• **AIM OF THE TASK**: Leave out each picture. Repeat everything else in the records exactly.

• **RECORDED DATA**:
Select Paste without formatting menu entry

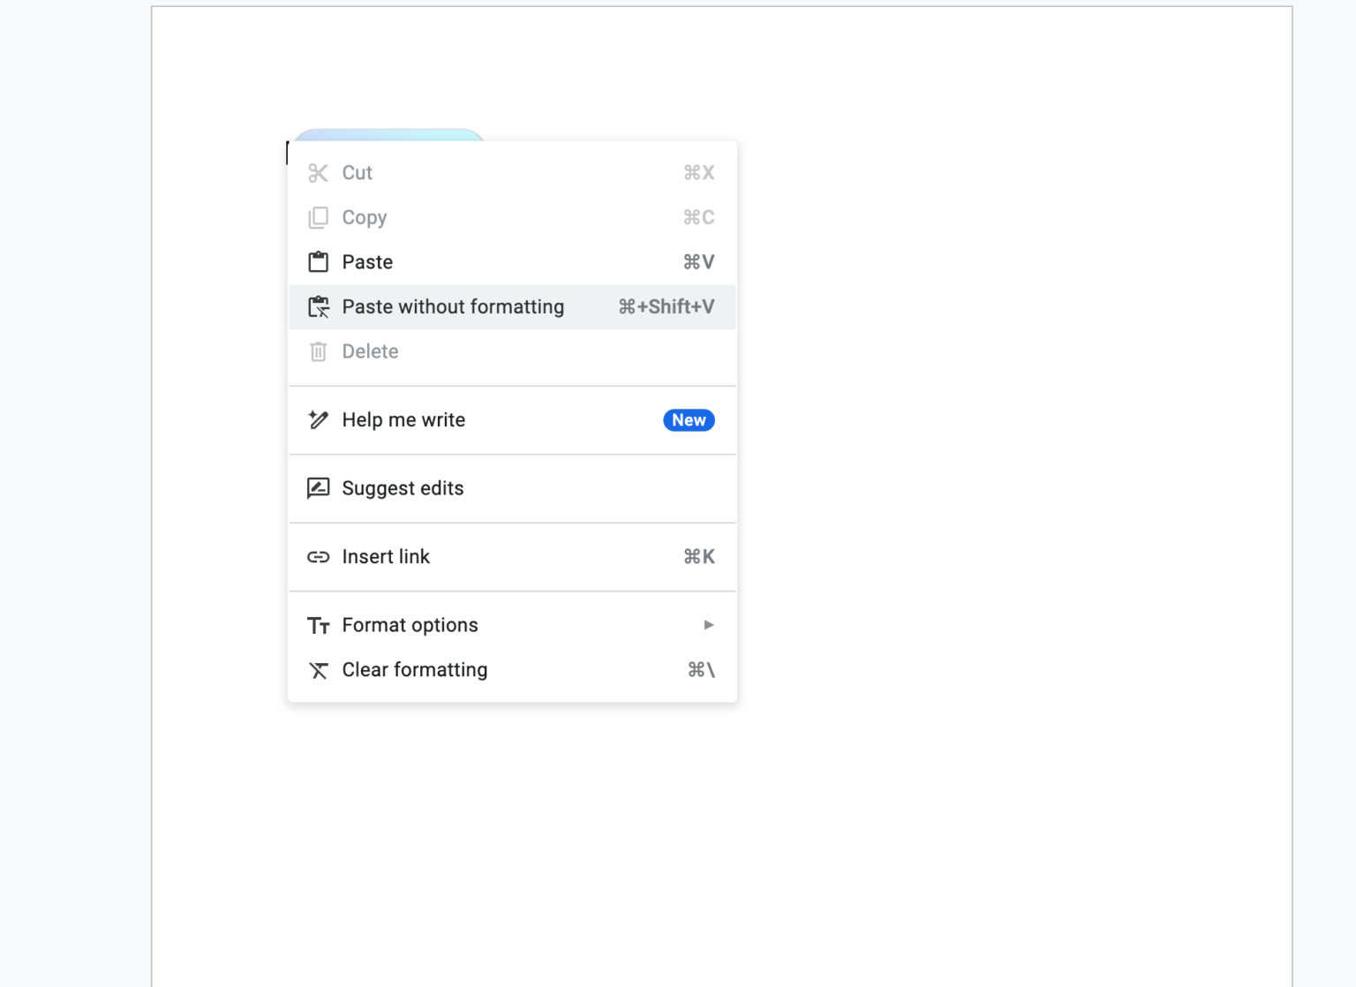[x=453, y=306]
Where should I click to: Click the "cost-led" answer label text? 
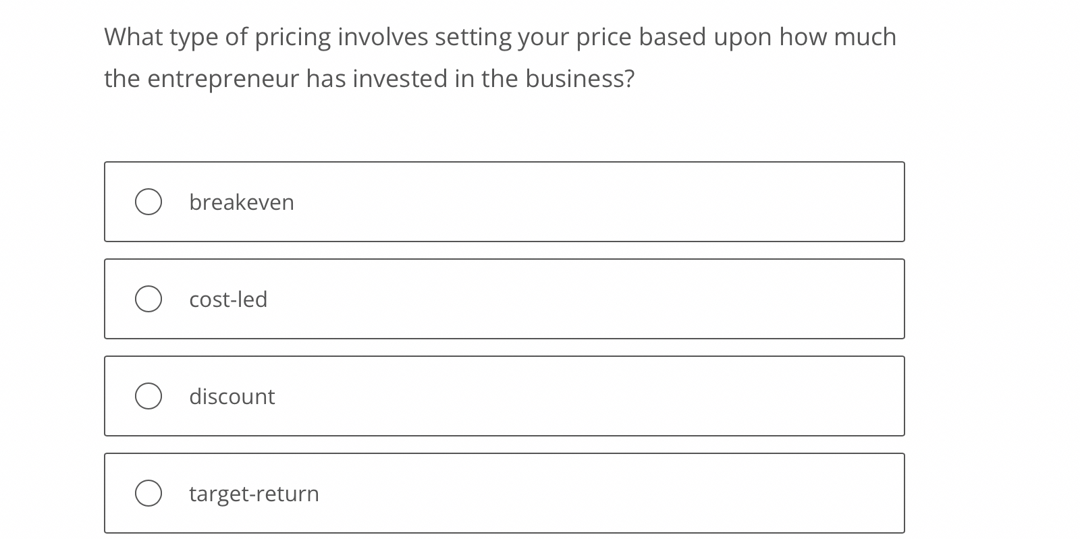pyautogui.click(x=228, y=300)
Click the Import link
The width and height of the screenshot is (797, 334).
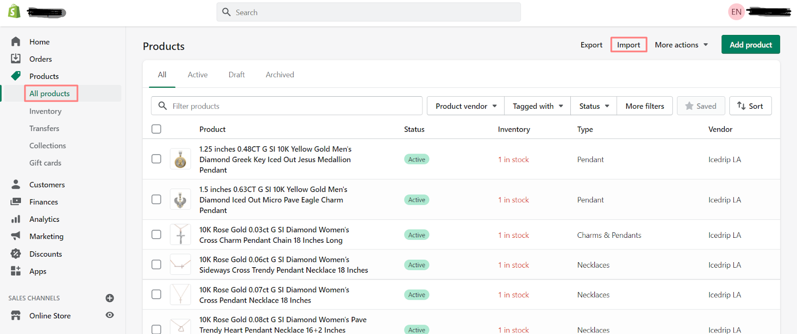pos(629,45)
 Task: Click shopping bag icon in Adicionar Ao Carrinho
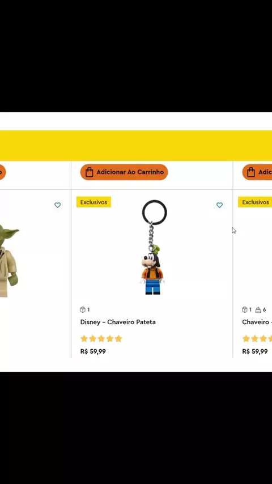coord(89,172)
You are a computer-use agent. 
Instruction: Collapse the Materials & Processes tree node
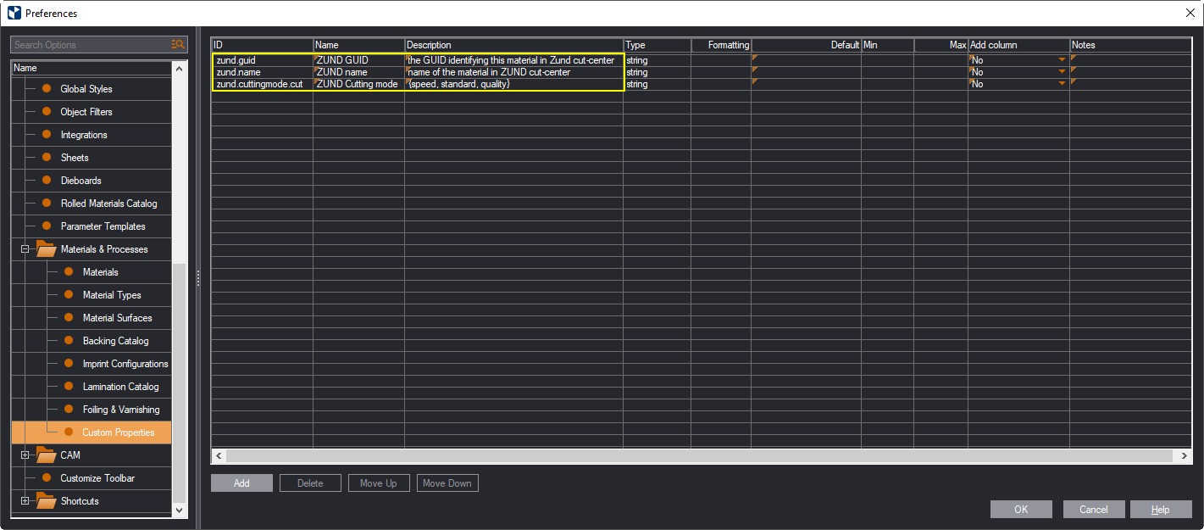[25, 249]
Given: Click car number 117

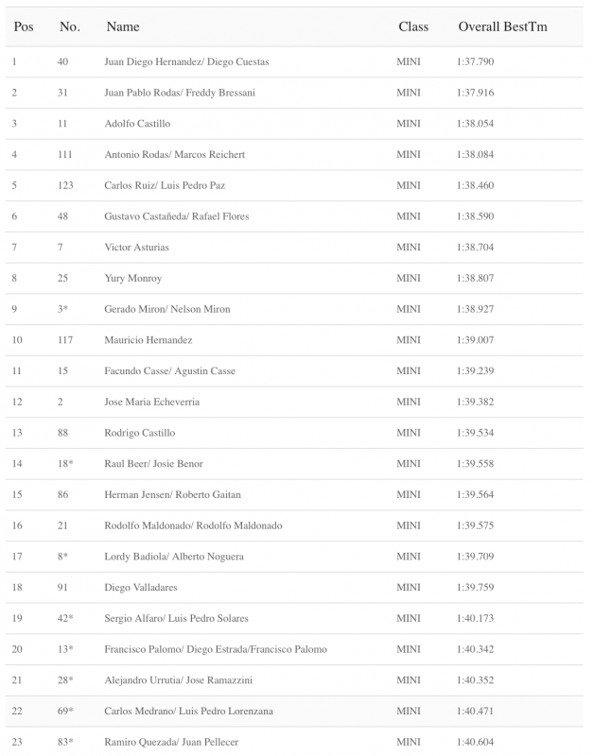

• **TASK OUTPUT**:
Select Paste without formatting menu entry

[x=453, y=306]
Where should I click to: Click the "cost-led" answer label text? 
pyautogui.click(x=228, y=300)
Click the Import link
The width and height of the screenshot is (797, 334).
pos(629,45)
 Task: Click shopping bag icon in Adicionar Ao Carrinho
coord(89,172)
You are a computer-use agent. 
Instruction: Collapse the Materials & Processes tree node
[25, 249]
Given: Click car number 117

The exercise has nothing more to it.